**COMPLETE O SEGUINTE:**
1) Responda com base no texto sobre o romance de Michel Maia:
(a) Por qual editora o romance foi publicado?
(b) Qual é o nome da nova droga?
(c) Em que época se passa a obra?
2) Resuma em duas frases o texto sobre o romance de Michel Maia.
3) Enumere todas as exigências que o texto sobre o romance de Michel Maia apresenta para se ter acesso à “boa morte”.
==== TEXTO DE REFERÊNCIA ====
No campo da ficção, Michel Maia também aborda o tema em seu romance de estreia, Entre a vida e a morte, há vários documentos (Editora Paraquedas, 2024). A obra nos leva a um futuro próximo, onde morrer virou um processo controlado e, de forma surpreendente, desejado. Nessa distopia, uma nova droga, chamada mortalis, transforma os últimos instantes de vida em uma experiência intensa e multissensorial — com direito a reencontros com entes queridos já falecidos e até uma suposta visão de Deus. Mas a tal “boa morte” não está disponível para todos. Para ter acesso a ela, é preciso preencher uma pilha de documentos, entrar em uma fila e esperar o aval do Estado. Morrer, nesse futuro, é burocrático.
==== DADOS FORNECIDOS ====
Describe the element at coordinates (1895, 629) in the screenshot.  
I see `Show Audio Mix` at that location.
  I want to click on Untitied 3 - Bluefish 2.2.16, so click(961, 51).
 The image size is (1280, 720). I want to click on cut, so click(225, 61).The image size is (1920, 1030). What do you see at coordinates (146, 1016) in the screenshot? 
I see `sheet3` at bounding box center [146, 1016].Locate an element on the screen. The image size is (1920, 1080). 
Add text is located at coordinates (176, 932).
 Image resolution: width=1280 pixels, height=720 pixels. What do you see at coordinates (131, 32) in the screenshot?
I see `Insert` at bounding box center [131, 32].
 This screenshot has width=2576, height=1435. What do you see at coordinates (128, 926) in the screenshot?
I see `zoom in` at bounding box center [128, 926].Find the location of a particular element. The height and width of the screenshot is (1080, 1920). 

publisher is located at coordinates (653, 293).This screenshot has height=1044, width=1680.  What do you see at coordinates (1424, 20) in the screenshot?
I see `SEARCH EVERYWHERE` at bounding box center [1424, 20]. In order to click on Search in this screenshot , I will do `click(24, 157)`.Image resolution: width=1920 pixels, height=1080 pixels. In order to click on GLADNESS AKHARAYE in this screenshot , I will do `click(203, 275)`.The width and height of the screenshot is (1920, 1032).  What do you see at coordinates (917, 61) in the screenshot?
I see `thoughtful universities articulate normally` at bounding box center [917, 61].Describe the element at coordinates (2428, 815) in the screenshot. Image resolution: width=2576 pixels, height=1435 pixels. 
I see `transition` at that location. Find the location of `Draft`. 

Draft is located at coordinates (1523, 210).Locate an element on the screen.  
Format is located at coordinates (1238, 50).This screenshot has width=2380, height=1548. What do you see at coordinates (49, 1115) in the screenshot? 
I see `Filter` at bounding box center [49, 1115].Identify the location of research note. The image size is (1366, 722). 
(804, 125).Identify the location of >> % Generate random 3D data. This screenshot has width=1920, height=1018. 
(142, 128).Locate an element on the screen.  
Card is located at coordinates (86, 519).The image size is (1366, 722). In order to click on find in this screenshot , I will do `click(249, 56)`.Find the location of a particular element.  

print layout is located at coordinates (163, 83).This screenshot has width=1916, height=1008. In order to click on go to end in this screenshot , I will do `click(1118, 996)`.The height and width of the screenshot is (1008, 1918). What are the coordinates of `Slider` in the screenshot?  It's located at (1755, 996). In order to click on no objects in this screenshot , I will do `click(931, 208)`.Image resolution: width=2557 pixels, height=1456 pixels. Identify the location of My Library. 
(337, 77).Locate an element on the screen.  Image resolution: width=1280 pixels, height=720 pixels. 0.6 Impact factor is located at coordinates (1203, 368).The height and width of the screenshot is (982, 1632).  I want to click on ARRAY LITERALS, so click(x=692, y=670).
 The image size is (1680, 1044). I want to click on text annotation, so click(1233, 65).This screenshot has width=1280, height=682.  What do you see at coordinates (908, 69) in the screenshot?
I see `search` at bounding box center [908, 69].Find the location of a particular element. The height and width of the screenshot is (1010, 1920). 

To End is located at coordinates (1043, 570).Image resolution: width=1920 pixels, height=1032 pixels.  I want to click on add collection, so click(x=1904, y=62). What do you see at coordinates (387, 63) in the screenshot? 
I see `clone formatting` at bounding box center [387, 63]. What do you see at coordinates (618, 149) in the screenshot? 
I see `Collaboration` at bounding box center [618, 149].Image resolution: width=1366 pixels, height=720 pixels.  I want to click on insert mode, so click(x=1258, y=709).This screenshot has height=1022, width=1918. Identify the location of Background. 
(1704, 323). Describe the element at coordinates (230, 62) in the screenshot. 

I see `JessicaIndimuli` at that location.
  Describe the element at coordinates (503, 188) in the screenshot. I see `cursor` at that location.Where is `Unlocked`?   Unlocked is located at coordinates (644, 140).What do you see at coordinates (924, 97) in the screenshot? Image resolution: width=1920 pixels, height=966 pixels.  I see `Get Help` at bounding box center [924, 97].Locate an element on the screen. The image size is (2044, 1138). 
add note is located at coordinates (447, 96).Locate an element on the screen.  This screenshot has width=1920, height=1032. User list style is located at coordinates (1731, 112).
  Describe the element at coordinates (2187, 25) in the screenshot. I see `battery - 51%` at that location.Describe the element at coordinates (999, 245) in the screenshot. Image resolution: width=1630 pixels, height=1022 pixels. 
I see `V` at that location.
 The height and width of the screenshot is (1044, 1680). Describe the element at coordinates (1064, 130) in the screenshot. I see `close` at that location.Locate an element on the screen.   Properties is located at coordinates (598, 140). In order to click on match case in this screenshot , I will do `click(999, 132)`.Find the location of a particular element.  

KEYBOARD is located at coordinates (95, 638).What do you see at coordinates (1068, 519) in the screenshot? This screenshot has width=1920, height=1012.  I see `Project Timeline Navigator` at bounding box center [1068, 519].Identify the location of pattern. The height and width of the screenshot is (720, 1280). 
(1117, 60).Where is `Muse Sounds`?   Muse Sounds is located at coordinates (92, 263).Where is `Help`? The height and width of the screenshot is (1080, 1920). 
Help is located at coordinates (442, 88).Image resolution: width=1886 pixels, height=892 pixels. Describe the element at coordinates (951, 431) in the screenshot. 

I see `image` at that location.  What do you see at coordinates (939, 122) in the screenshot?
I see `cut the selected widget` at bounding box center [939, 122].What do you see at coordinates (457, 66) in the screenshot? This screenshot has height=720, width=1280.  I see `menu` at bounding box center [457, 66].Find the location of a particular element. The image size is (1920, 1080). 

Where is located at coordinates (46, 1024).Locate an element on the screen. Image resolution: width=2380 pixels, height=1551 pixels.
====
**EXERCÍCIO RESOLVIDO:**
1)
(a) Pela Editora Paraquedas.
(b) Mortalis.
(c) Em um futuro próximo.

2) Em seu romance de estreia, Entre a vida e a morte, há vários documentos (Editora Paraquedas, 2024), Michel Maia retrata um futuro próximo em que morrer virou um processo controlado e desejado, pois uma droga chamada mortalis transforma os últimos instantes de vida em uma experiência intensa e multissensorial. Essa “boa morte”, porém, não está disponível para todos, já que exige preencher documentos, entrar em uma fila e esperar o aval do Estado.

3)
- Preencher uma pilha de documentos
- Entrar em uma fila
- Esperar o aval do Estado